Search code examples
pythoncachingredisfastapiuvicorn

Python functools LRU cache shared between multiple processes


Let's say I have 4 load-balanced Python API processes that calculate the factorial of a number.

Let's say factorial returns a Pydantic object or deeply nested dict. I do not want to use Redis for caching because nested dict/list serialization is expensive. So I use the LRU function cache.

Problem: 4 LRU caches exist for each process. When I clear the cache it clears for only 1 process (whichever catches the request).

  1. I want to share the LRU cache between all 4 processes. Would a custom decorator using multiprocessing.shared_memory be possible?
  2. If that is not possible, I want to at least clear the cache of all processes. Using multi-processing Queue or Listener/Client blocks the API functionality as I have to while True.

Multiple Python API processes running this code:

from functools import lru_cache


# result:
# caches factorial for this process
# wanted:
# caches factorial for all 4 processes
@lru_cache
def factorial(n):
    return n * factorial(n-1) if n else 1


@api.get("http://localhost:5000/purge/factorial/") # pseudo API decorator
def cache_clear():
    # result:
    # clears cache for this process
    # wanted:
    # clears cache for all processes
    factorial.cache_clear()
    

I use:

Thank you very much!


Solution

  • My problem was not the slow JSON/pickle serialization. It was slow value retrieval from Redis storage due to larger cached variable size.
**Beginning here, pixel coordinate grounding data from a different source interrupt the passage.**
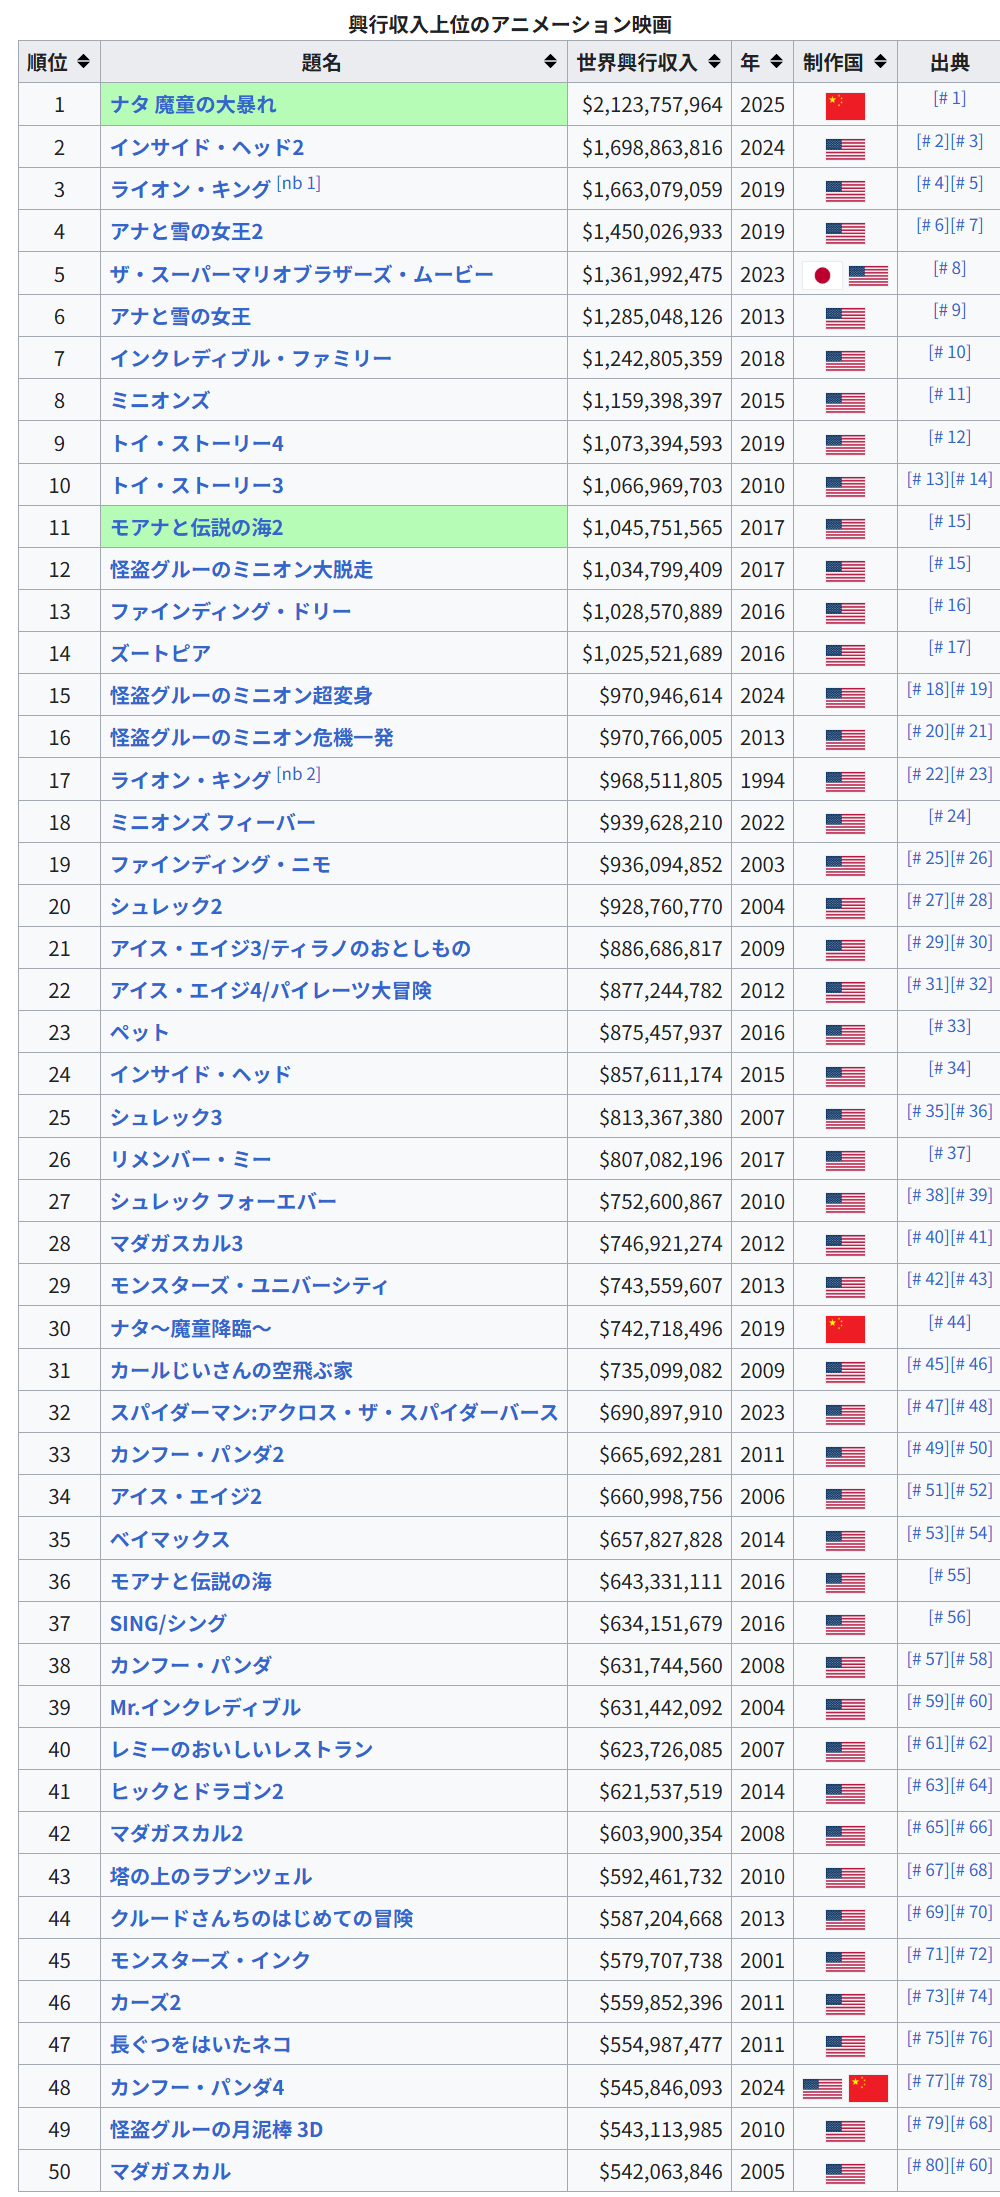
Task: Click the Japan flag in row 5
Action: [822, 275]
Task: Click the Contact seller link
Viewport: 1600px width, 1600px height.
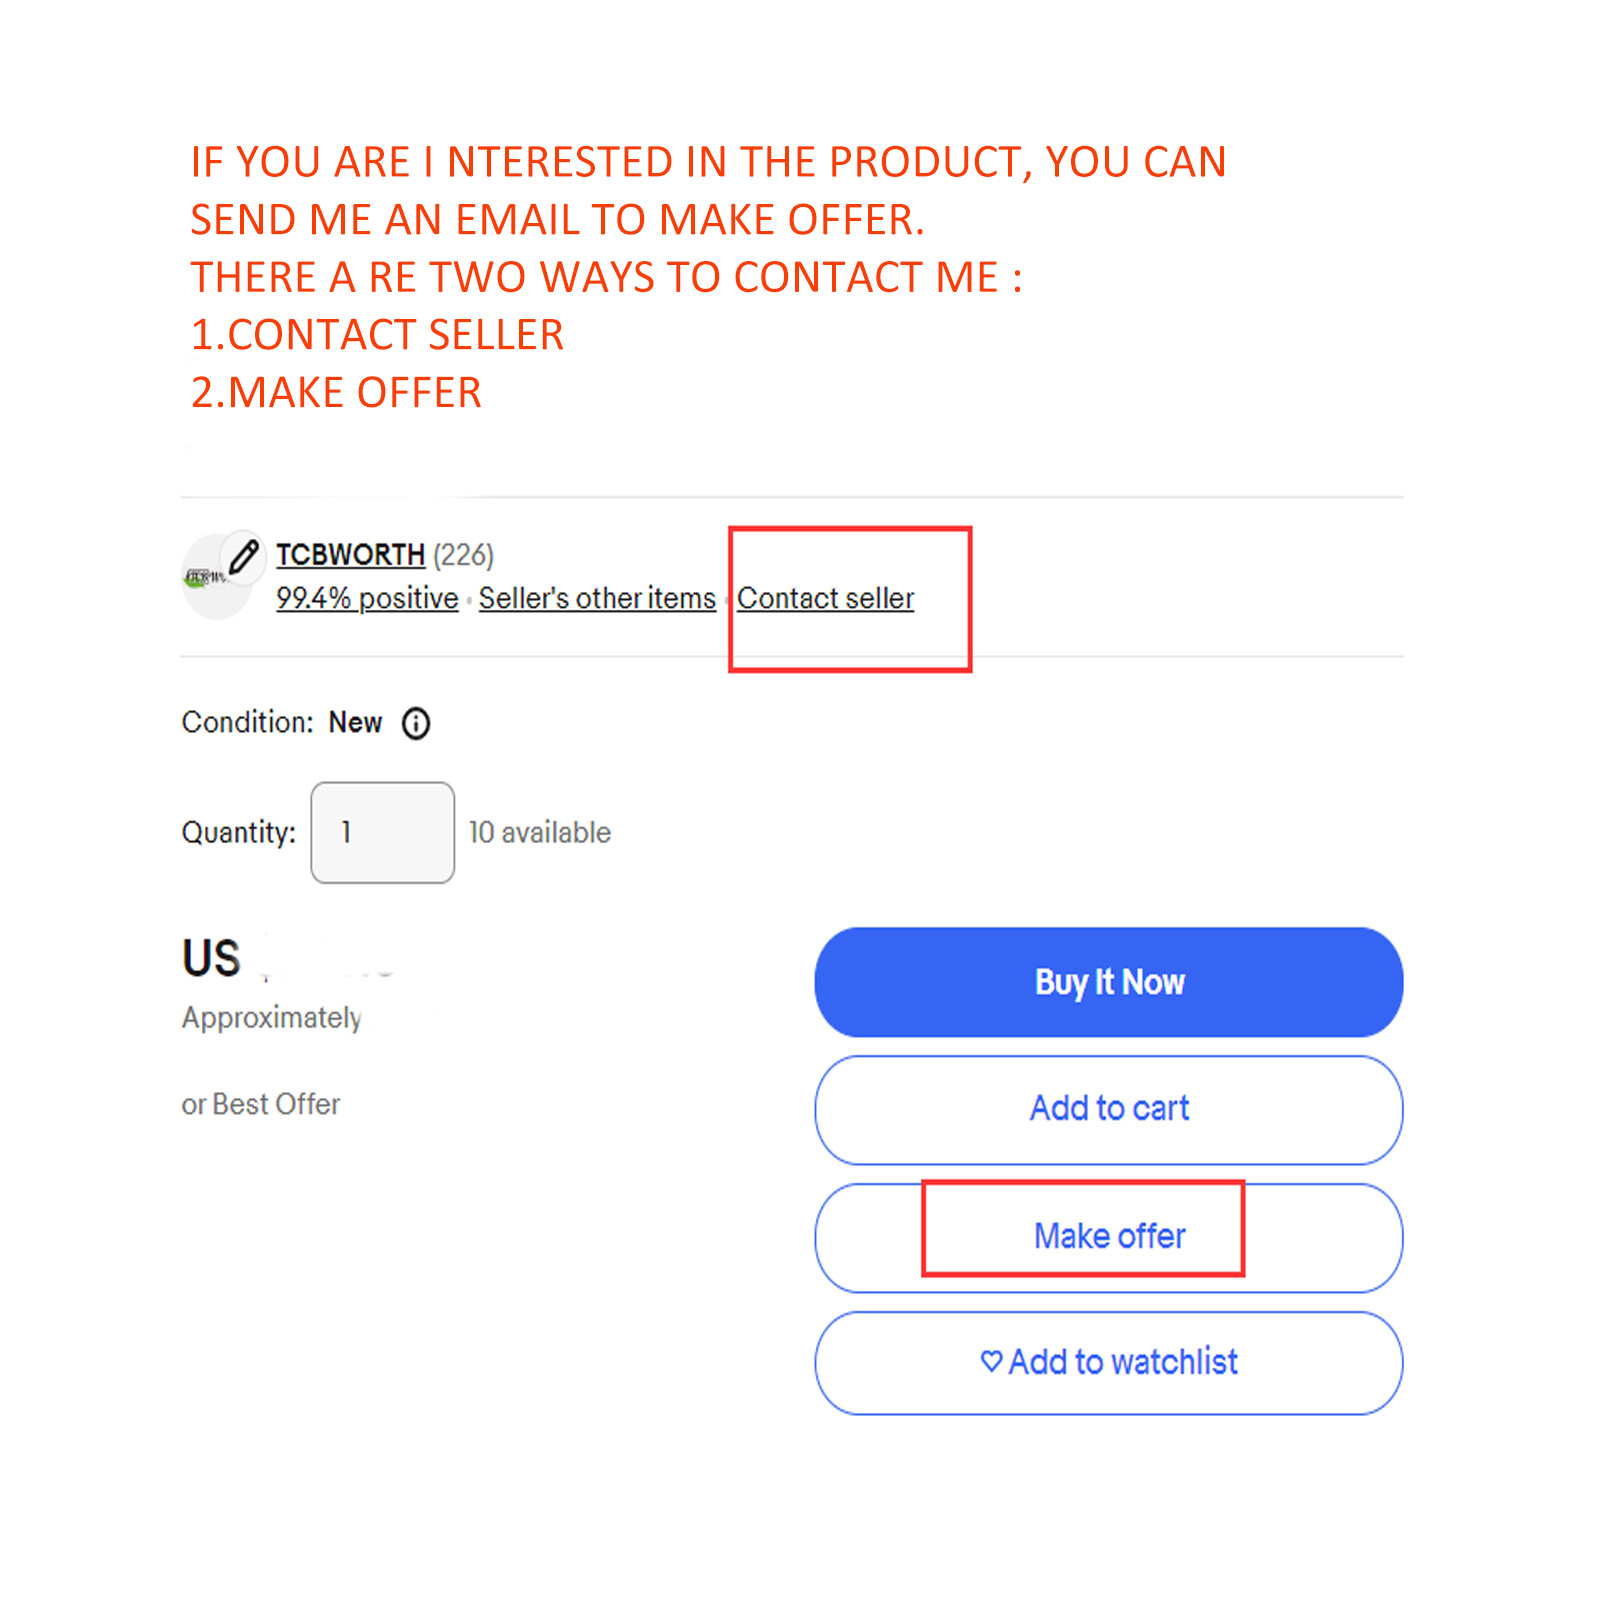Action: 826,598
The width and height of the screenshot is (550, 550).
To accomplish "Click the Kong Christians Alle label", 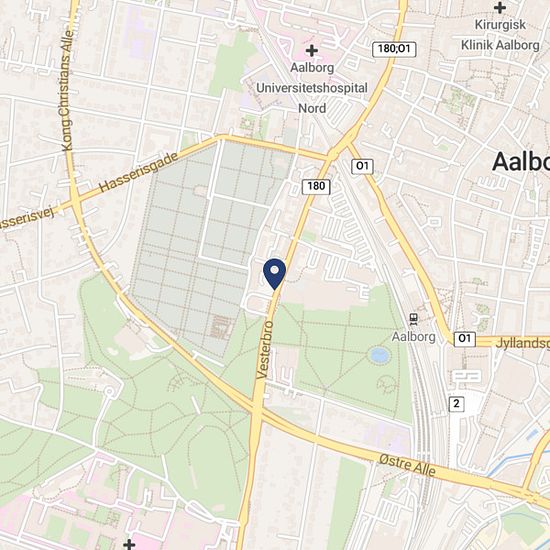I will [67, 91].
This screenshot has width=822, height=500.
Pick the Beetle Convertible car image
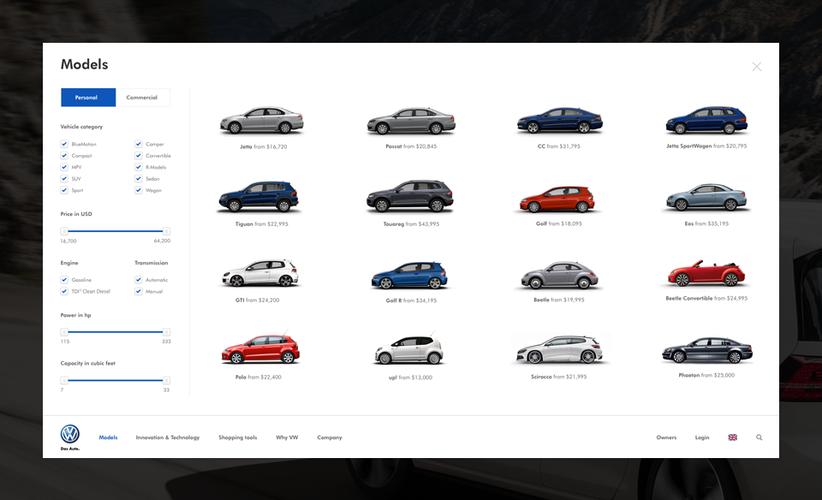[706, 273]
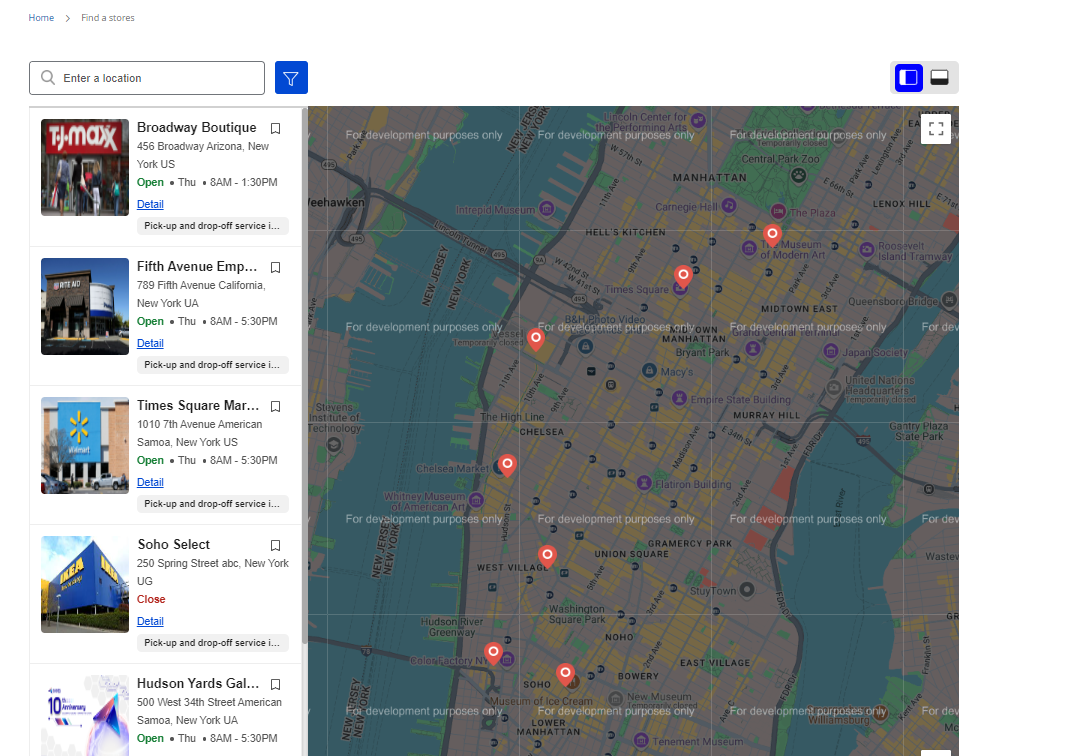Click the map pin near Museum of Modern Art
This screenshot has height=756, width=1085.
tap(772, 235)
    Here's a simple solution to share data between Python processes. This solution converts your Python variables to bytes (pickles them) so if slow serialization is your problem, this might not be for you.

    Server (separate Python process that holds the cache):

    from multiprocessing.managers import SyncManager
    
    
    syncdict = {}
    
    
    def get_dict():
        return syncdict
    
    
    if __name__ == "__main__":
        SyncManager.register("syncdict", get_dict)
        manager = SyncManager(("127.0.0.1", 5002), authkey=b"password")
        manager.start()
        input()
        manager.shutdown()
    

    Client (module inside my FastAPI application):

    from multiprocessing.managers import SyncManager
    
    
    class CacheClient:
        def __init__(self, host: str, port: int, authkey: bytes):
            self.manager = SyncManager((host, port), authkey=authkey)
            self.manager.connect()
    
            SyncManager.register("syncdict")
    
            self.syncdict = self.manager.syncdict()
    
        def set(self, key: str, value: any):
            self.syncdict.update([(key, value)])
    
        def get(self, key: str) -> any:
            return self.syncdict.get(key)
    
    
    cache = CacheClient(host="127.0.0.1", port=5002, authkey=b"password")
    

    Tip: if you get import errors when trying to cache your Pydantic classes, pickle your data before syncdict.update. However, caution as this pickles your data twice.